- Document -

▼

Quelle a été la procédure ?

Au cours de l’exécution du contrat, l’éditeur a fait procéder à une saisie contrefaçon dans les locaux d’un sous-traitant de la société licenciée.

Arguant de modifications apportées au logiciel en violation du contrat de licence notamment par la création de nouveaux formulaires, l’éditeur a fait citer la société licenciée en contrefaçon de logiciel et en indemnisation de son préjudice devant le Tribunal de grande instance de Paris en juin 2015.

Par un jugement du 6 janvier 2017, le Tribunal de grande instance de Paris a débouté l’éditeur de son action en contrefaçon (TGI de Paris, 3ème ch., 6 janvier 2017, n°15/09391). Pour motiver sa décision, le Tribunal de grande instance de Paris avait retenu que la combinaison des articles L122-6 et L122-6-1 du Code de la propriété intellectuelle conduisait à reconnaître deux régimes distincts de responsabilité :

  • l’un délictuel en cas d’atteinte aux droits d’exploitation de l’auteur du logiciel,
  • l’autre contractuel, en cas d’atteinte à un droit de l’auteur réservé par contrat.

En l’espèce, le Tribunal avait considéré que l’éditeur reprochait à son licencié une violation du contrat de licence, soit des manquements contractuels relevant d’une action en responsabilité contractuelle. A ce titre, les juges avaient estimé que l’action en contrefaçon devait être déclarée irrecevable.

L’éditeur a alors interjeté appel du jugement. Il sollicitait d’abord que la Cour d’appel de Paris soumette une question préjudicielle à la Cour de justice de l’Union européenne, puis que le jugement de première instance soit infirmé.

Par un arrêt rendu le 16 octobre 2018, la Cour d’appel de Paris a décidé de surseoir à statuer et de poser la question préjudicielle soumise par l’éditeur à la CJUE (CA Paris, Pôle 05, ch. 01, 16 octobre 2018, n°17/02679).

Quelle était la question préjudicielle posée à la CJUE ?

La question préjudicielle formulée par l’éditeur, soumise par la Cour d’appel de Paris à la CJUE, était rédigée dans les termes suivants :

« Le fait pour un licencié de logiciel de ne pas respecter les termes d’un contrat de licence de logiciel (par expiration d’une période d’essai, dépassement du nombre d’utilisateurs autorisés ou d’une autre unité de mesure, comme les processeurs pouvant être utilisés pour faire exécuter les instructions du logiciel, ou par modification du code source du logiciel lorsque la licence réserve ce droit au titulaire initial) constitue-t-il :
– une contrefaçon (au sens de la directive 2004/48 du 29 avril 2004) subie par le titulaire du droit d’auteur du logiciel réservé par l’article 4 de la directive 2009/24/CE du 23 avril 2009 concernant la protection juridique des programmes d’ordinateur
– ou bien peut-il obéir à un régime juridique distinct, comme le régime de la responsabilité contractuelle de droit commun ? ».

▲

- Exercice 1 -
Extrayez mot pour mot du document le passage qui commence par « Arguant de modifications » et se poursuit jusqu'à « en juin 2015. ».
- Exercice 2 -
Relevez toutes les juridictions nommées dans le document.

- Données fournies -
▼

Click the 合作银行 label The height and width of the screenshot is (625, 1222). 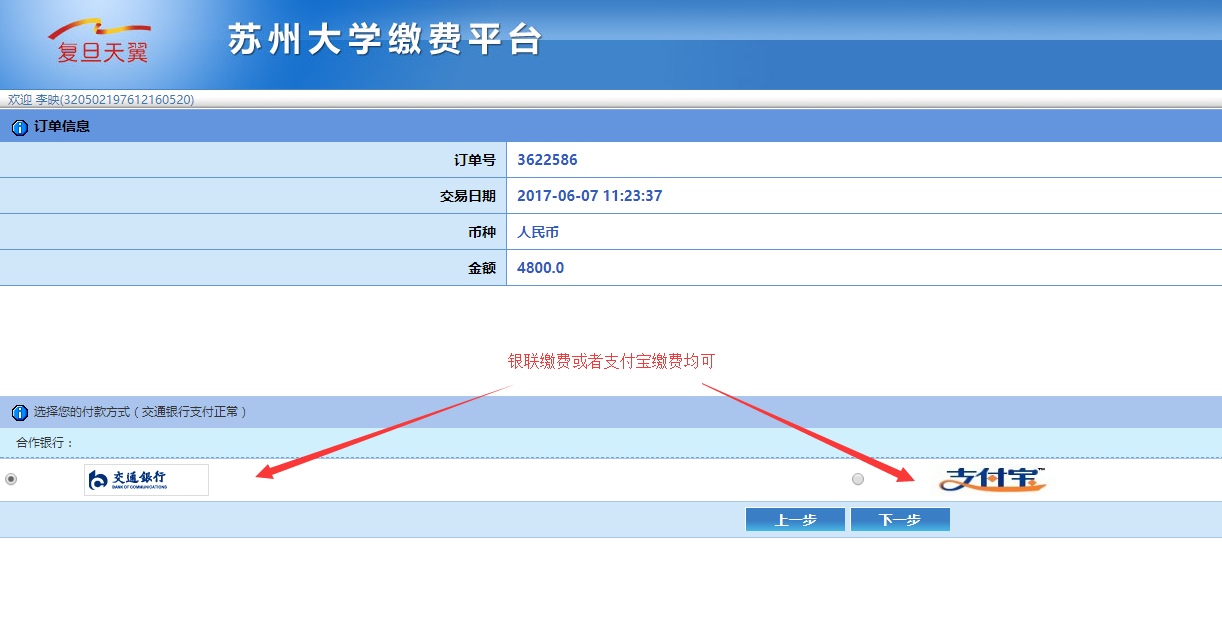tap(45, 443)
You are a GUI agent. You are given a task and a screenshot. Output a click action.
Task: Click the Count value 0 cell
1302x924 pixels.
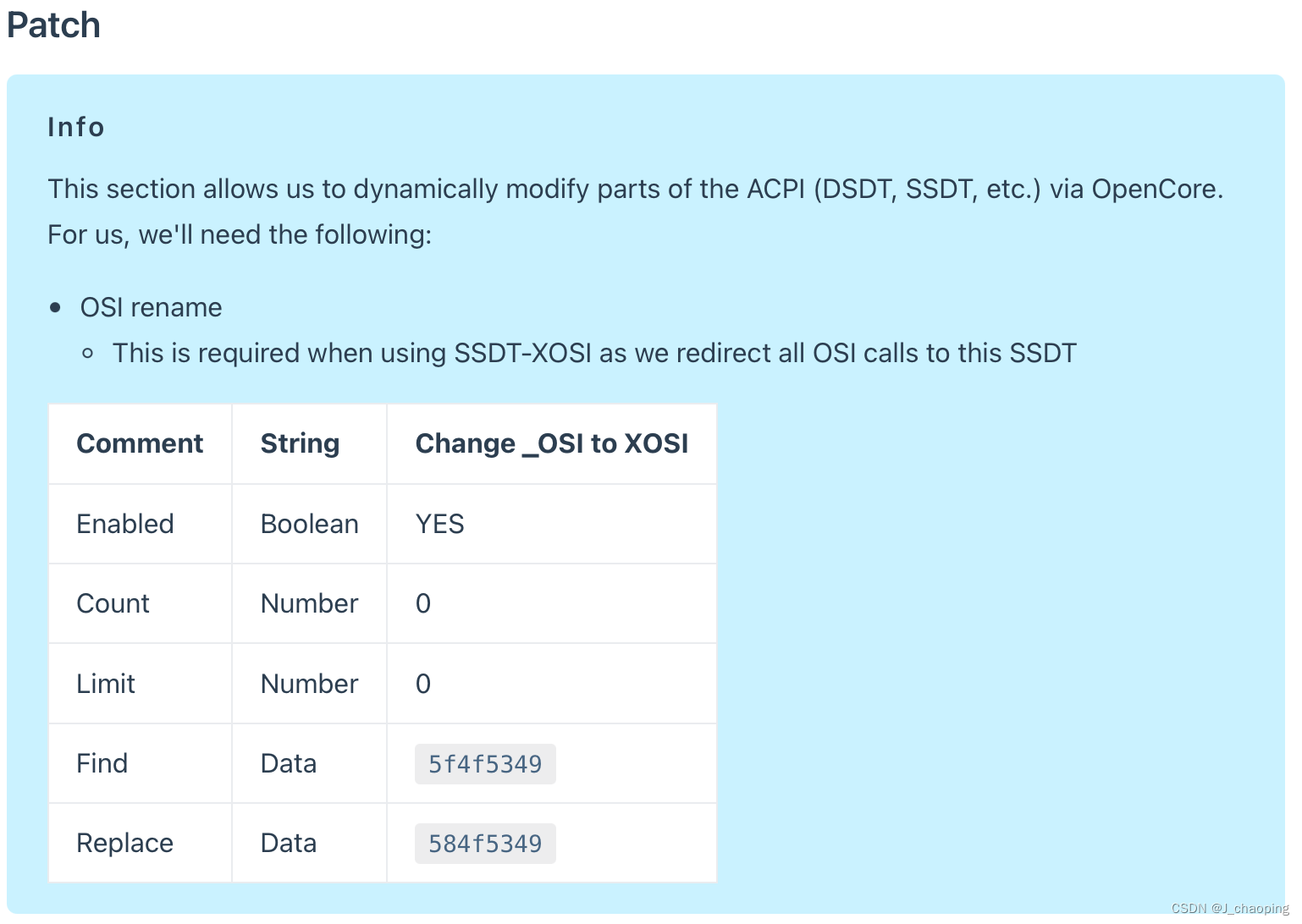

▲

- Réponse complète 1 -
Arguant de modifications apportées au logiciel en violation du contrat de licence notamment par la création de nouveaux formulaires, l’éditeur a fait citer la société licenciée en contrefaçon de logiciel et en indemnisation de son préjudice devant le Tribunal de grande instance de Paris en juin 2015.

- Réponse complète 2 -
- Tribunal de grande instance de Paris
- Cour d'appel de Paris
- Cour de justice de l'Union européenne (CJUE)